Ranked as one of the biggest lenders in Kenya, Co-op bank’s fees and commissions on loans to its vast customer base rose from KSh 575.9 million to KSh 3.2 billion in 2019. The net interest income increased to KSh 31.3 billion from KSh 30.8 billion.
The Group’s balance sheet size grew to KSh 457 billion from KSh 413.4 billion in the period under review. Interest on loans and advances declined to KSh 31.8 billion from KSh 32.9 billion the previous year.
Investment in the lucrative Government paper saw the bank’s earnings grow to KSh 11.4 billion from KSh 9.8 billion posted in 2018.
Customer deposits increased from KSh 306.1 billion to KSh 332.8 billion, signifying the lender’s ability to appeal to customers.
Co-operative Bank planned to hold its annual general meeting on 21st May, 2020 at the Bomas of Kenya, but the directive from the Capital Markets Authority will see the company move the AGM to a future date.
Co-op bank is in process of acquiring the loss-making Jamii Bora Bank (JBB) with an asset base of Ksh12.5 billion ($125 million). The proposed transaction, which is still subject to shareholders and regulatory approval, will see Co-op Bank acquire 100 per cent shareholding of JBB, which controls 0.21 percent of the market.
The Jamii Bora acquisition is set to increase Co-op Bank’s assets to Ksh462.5 billion ($4.62 billion).
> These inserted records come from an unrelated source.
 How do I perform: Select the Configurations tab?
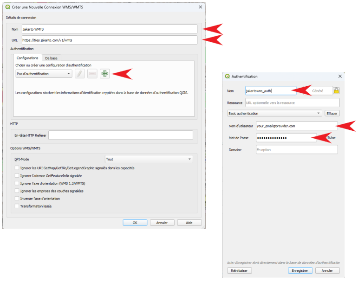pyautogui.click(x=27, y=58)
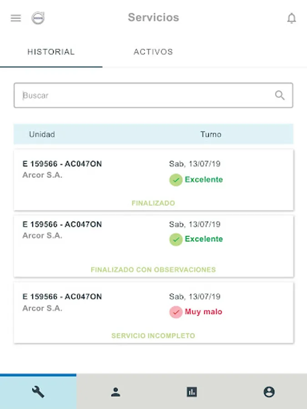Click the green check on first Excelente
The height and width of the screenshot is (409, 307).
point(176,180)
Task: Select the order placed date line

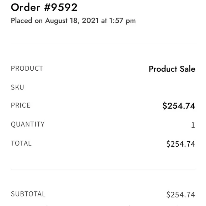Action: tap(73, 21)
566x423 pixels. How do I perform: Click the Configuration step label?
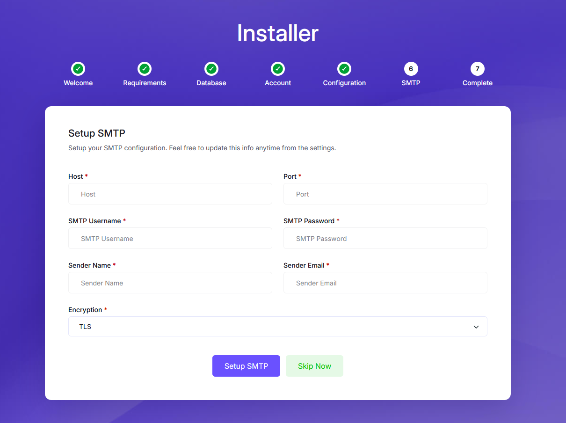(344, 83)
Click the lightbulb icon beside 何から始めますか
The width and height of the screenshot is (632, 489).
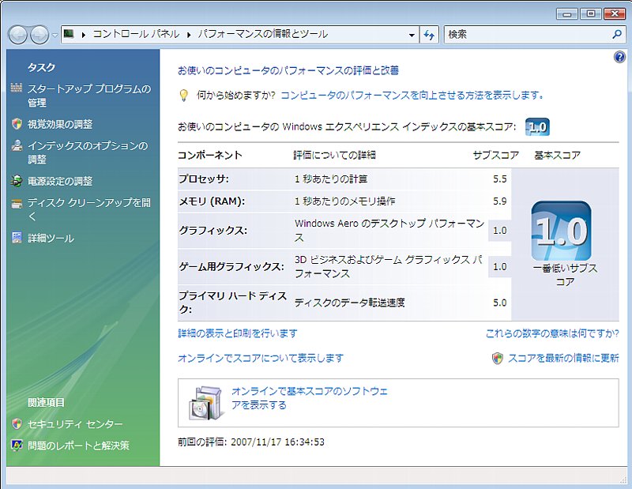coord(183,96)

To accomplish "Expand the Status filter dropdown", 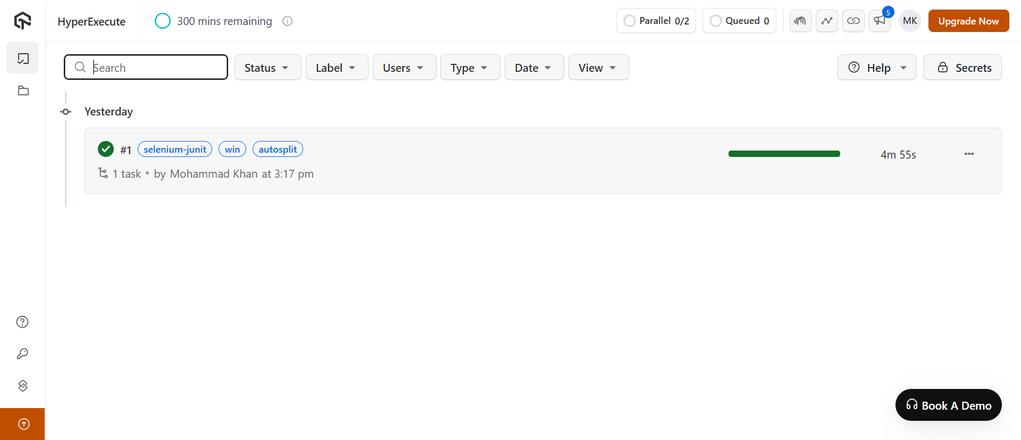I will (267, 68).
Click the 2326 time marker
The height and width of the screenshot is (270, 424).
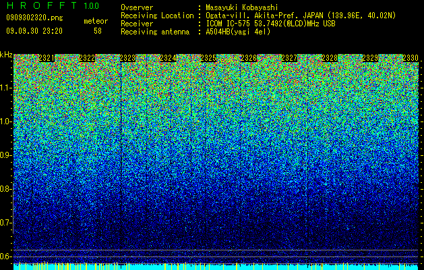click(249, 58)
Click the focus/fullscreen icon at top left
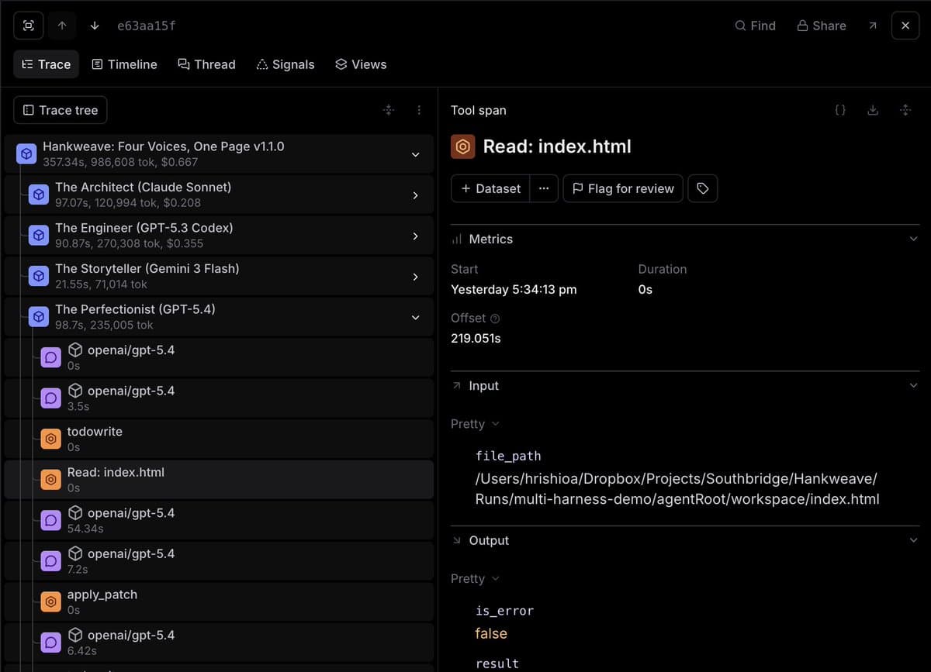 pos(29,26)
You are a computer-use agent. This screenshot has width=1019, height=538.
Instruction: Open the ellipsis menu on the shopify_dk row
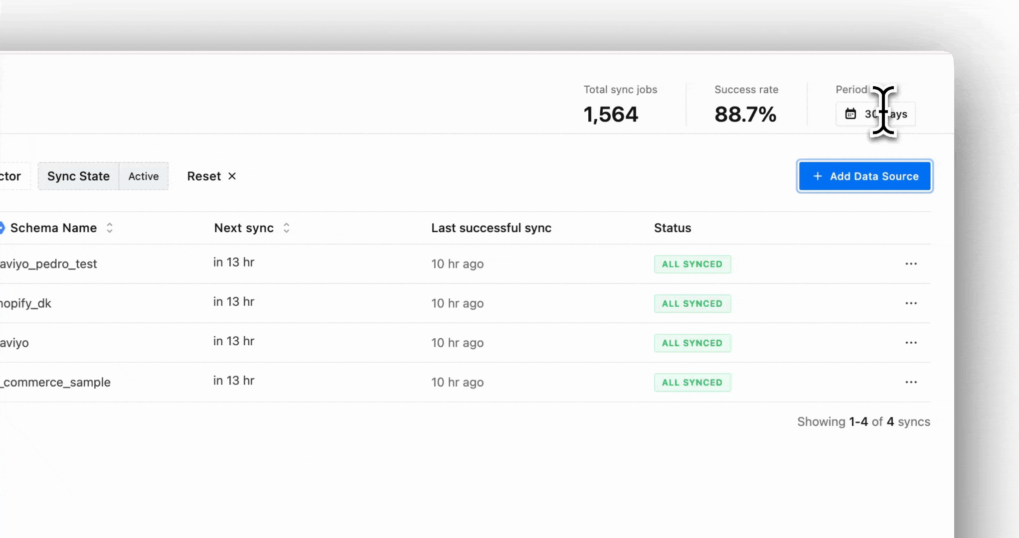[911, 303]
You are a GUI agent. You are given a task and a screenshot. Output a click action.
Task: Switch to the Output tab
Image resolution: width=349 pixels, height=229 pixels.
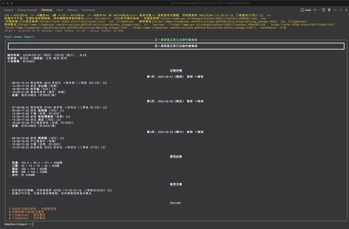9,10
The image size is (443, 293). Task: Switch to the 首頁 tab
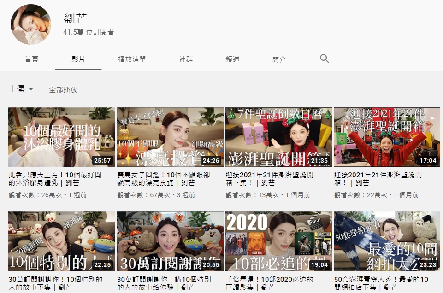pyautogui.click(x=31, y=59)
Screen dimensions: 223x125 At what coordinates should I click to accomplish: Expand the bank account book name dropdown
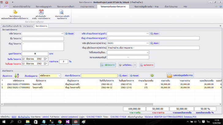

Analysts at AIB Capital Ltd however predict that the transaction may not have significant impact on Co-op Bank’s balance sheet.
“We don’t think the acquisition will add much to Co-op’s balance sheet. Jamii Bora’s market share stands at 0.21 percent and this is unlikely to have a material impact on Co-op,” said AIB Capital in a research note.